→ **Reading passage**
>> begin

Hi whsoul,

Would you mind updating the KIP document (
https://cwiki.apache.org/confluence/display/KAFKA/KIP+678%3A+New+Kafka+Connect+SMT+for+plainText+%3D%3E+Struct%28or+Map%29+with+Regex)
with all of these changes? We tend to discuss and vote on what's included
in the Wiki as our source of truth, as opposed to pull requests.

RE 4:
> it seems the chained transform with extractField SMT + plainText value
ParseStructByRegex make the same result with struct value
ParseSturctByRegex, but it will drop collector meta data during
extractField ( I think.. )
This is exactly right--using ExtractField + ParseStructByRegex will replace
the record key/value with the parsed struct, and drop everything else. Do
you think it'd increase the implementation complexity significantly to add
support for users to specify a field to operate on, which would preserve
the rest of the record key/value as-is? I'm not so sure that everyone is
going to want to drop all other metadata from their messages, but if
there's something that makes this particularly difficult to implement (as
compared to the other SMTs that are already included out of the box with
Kafka Connect), then we could probably leave it out for now.

>> end

→ **Data**

>> begin

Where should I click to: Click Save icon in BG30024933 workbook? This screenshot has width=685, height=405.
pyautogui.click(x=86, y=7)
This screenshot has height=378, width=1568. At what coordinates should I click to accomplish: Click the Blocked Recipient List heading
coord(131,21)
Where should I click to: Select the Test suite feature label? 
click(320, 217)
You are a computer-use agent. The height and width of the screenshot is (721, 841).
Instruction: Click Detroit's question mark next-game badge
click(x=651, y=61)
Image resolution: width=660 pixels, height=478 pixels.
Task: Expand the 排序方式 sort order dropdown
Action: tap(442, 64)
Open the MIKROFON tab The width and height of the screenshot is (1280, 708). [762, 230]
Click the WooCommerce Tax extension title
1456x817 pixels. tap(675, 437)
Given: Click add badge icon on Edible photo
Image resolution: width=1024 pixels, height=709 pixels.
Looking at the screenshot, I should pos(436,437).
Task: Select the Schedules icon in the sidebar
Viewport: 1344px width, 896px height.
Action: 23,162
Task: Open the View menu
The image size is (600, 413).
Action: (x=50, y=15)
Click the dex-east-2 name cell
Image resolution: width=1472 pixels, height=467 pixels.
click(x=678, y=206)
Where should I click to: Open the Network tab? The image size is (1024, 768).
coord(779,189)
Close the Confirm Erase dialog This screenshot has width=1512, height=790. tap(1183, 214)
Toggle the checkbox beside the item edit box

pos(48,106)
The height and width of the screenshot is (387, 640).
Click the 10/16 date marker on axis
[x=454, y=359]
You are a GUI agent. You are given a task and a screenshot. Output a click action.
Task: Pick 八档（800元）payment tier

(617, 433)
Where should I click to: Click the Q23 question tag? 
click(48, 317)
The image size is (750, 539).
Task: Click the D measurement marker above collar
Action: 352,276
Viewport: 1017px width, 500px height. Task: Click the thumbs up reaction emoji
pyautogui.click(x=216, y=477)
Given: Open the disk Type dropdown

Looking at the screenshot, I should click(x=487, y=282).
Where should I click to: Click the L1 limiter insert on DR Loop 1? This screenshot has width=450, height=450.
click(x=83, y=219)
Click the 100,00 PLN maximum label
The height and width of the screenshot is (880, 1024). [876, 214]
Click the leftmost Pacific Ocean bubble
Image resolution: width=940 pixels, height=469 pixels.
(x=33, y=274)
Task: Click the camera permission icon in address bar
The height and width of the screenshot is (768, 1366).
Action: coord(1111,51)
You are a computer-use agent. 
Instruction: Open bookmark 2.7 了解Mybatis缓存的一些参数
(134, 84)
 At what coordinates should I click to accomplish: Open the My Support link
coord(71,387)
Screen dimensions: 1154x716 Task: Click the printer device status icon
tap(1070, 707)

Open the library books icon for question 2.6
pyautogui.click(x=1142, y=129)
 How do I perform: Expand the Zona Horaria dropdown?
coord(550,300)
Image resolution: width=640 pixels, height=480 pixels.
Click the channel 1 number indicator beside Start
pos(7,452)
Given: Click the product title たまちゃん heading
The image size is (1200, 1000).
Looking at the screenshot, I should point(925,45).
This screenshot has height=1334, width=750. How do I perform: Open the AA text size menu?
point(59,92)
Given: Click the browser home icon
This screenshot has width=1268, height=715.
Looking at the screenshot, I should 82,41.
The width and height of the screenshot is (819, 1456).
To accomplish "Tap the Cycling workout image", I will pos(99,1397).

>> end

→ **Work instructions**
**A)** Transcribe everything in the KIP-678 message from "Would you mind" down to "to pull requests.".
**B)** In the KIP-678 message, why does the writer ask whsoul to put the changes into the KIP document on the wiki?
**C)** Resume the message about the proposed regex-parsing SMT for Kafka Connect from where it stops.

→ **Answers to the problems**
**A)**
Would you mind updating the KIP document (
https://cwiki.apache.org/confluence/display/KAFKA/KIP+678%3A+New+Kafka+Connect+SMT+for+plainText+%3D%3E+Struct%28or+Map%29+with+Regex)
with all of these changes? We tend to discuss and vote on what's included
in the Wiki as our source of truth, as opposed to pull requests.

**B)** The community discusses and votes on what is included in the wiki, and treats it as the source of truth rather than pull requests. The changes therefore need to be in the KIP document to be considered.

**C)**
RE 6:
It's a tricky distinction, but what I mean is that, although we might add a
class named GroupRegexValidator and use that class in our SMT library,
unless it's part of the public interface we're trying to change, it's an
implementation detail and we don't have to call it out in the KIP. The
advantage to leaving it out is that it makes the KIP more concise and
therefore easier to review, you can choose to rename, remove, decompose,
etc. the class in your PR without having to worry about sticking to the
plan in the KIP that everyone reviewed and voted on. It's a minor detail
though, I'm noting it here more because it may be useful when writing
future KIPs than because it's necessary to adhere to strictly in this one.

Cheers,

Chris

On Fri, Jun 10, 2022 at 8:13 AM gyejun choi <whsou...@gmail.com> wrote:

> Hi Chris,
>
> I applied some code fix according your second reviews.
>
> https://github.com/apache/kafka/pull/12219/commits/f673ea2eae0d907502e44c0ecd53b616386627bf
>
>
> 1. [applied] changed name as ParseStructByRegex
>
> 2. [applied] throw DataException, when a line that the SMT sees doesn't
> match the regex...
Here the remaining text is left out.